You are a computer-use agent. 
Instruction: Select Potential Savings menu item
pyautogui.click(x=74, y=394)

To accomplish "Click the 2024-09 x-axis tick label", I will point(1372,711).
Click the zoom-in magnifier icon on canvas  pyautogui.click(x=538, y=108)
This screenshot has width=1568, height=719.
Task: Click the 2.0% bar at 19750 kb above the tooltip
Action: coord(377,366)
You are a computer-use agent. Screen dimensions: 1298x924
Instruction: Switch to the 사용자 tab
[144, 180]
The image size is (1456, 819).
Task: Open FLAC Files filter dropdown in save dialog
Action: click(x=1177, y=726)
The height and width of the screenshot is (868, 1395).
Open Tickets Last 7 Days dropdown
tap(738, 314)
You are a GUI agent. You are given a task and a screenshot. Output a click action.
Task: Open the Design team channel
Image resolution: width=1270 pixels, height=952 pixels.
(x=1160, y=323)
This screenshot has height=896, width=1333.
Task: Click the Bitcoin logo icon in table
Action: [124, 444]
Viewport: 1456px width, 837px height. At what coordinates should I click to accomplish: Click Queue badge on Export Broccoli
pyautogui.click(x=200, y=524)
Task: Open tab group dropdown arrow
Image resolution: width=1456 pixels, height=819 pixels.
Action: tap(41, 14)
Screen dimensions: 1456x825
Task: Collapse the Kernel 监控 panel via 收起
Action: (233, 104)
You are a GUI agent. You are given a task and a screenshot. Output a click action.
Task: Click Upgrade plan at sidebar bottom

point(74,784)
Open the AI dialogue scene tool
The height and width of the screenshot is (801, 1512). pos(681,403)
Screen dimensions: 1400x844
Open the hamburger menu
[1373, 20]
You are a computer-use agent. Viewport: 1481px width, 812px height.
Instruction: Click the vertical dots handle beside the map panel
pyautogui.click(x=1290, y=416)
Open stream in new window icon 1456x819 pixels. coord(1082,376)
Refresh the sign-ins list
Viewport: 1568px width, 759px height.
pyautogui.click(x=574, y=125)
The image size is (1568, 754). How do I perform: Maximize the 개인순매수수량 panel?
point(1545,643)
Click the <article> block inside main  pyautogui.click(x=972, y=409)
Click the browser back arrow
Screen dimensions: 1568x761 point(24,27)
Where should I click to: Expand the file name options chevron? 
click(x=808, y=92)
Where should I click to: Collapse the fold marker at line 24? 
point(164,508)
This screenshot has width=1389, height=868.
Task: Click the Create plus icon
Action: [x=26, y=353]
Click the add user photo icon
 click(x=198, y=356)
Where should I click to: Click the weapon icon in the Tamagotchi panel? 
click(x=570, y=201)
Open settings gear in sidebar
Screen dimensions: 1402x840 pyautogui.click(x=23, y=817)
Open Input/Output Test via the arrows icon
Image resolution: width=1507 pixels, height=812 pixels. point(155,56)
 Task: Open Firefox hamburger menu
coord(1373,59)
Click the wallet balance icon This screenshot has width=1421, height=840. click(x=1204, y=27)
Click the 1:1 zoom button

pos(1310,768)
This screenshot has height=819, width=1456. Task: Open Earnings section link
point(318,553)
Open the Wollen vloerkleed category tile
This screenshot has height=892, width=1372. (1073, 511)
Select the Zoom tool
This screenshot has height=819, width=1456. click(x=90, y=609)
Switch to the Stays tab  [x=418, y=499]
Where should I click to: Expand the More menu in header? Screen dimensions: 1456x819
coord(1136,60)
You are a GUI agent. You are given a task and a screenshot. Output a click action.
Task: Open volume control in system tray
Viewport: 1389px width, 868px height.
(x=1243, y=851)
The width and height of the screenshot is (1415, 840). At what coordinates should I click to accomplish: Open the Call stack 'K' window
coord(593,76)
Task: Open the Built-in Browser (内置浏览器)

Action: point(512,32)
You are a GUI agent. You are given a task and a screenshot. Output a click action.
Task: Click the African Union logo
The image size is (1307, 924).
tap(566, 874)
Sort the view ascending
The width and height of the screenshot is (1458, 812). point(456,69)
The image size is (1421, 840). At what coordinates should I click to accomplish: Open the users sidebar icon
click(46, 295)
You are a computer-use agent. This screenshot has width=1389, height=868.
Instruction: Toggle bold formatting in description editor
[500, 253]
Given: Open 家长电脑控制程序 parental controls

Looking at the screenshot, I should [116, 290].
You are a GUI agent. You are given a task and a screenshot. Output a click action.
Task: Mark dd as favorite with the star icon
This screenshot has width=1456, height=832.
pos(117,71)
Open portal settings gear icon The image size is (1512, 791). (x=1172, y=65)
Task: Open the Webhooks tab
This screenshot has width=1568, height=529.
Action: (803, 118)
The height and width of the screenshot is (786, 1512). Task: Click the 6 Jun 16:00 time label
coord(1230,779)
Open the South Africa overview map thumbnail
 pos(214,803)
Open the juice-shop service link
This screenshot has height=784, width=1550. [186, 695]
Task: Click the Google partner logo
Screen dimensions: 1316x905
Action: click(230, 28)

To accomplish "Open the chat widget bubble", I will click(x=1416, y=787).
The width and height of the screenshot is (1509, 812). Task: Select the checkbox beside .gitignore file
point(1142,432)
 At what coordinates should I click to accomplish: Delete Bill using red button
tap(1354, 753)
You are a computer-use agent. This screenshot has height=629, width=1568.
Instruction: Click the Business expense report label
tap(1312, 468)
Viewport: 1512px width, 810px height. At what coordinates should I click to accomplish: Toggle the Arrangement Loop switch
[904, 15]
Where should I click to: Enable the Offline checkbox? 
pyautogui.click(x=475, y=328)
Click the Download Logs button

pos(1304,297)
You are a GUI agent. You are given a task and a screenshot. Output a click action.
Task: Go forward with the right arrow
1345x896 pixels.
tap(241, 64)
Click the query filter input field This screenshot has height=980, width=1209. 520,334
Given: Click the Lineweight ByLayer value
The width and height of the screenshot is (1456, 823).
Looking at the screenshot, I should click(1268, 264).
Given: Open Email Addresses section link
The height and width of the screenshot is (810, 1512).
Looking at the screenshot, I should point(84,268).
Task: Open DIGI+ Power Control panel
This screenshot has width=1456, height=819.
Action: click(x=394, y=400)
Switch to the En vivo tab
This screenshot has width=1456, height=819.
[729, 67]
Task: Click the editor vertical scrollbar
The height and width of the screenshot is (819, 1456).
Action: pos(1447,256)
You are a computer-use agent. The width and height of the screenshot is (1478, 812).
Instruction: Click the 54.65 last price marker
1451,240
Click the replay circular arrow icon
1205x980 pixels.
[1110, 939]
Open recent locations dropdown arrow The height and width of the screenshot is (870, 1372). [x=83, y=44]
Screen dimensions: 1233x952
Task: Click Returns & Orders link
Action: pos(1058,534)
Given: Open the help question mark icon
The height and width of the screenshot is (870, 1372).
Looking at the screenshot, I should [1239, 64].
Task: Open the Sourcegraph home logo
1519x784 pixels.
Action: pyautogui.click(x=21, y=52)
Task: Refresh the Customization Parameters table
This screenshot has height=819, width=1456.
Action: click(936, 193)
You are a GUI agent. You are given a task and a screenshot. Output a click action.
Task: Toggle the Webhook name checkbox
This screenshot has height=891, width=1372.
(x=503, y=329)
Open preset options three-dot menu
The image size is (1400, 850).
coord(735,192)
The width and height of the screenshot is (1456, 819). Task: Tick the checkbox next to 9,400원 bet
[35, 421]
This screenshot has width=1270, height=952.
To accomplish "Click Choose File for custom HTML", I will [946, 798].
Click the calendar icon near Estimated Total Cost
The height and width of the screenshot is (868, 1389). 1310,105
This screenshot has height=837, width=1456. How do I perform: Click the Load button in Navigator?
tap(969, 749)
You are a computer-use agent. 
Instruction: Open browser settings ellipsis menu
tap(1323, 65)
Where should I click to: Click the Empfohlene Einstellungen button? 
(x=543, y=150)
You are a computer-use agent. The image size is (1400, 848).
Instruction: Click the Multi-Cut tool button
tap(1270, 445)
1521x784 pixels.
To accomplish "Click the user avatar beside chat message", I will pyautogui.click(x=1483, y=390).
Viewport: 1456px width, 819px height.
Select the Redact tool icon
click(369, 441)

☆ ☆ ☆ ☆

* [Required work]:
Which lines of the data above contain "computer"? Copy each one.

* [Task solution]:
You are a computer-use agent. 
You are a computer-use agent. Screen dimensions: 1298x924
You are a computer-use agent. Viewport: 1481px width, 812px height.
You are a computer-use agent. This screenshot has width=1389, height=868.
You are a computer-use agent. This screenshot has height=629, width=1568.
You are a computer-use agent. The width and height of the screenshot is (1478, 812).
You are a computer-use agent. 
You are a computer-use agent. The image size is (1400, 848).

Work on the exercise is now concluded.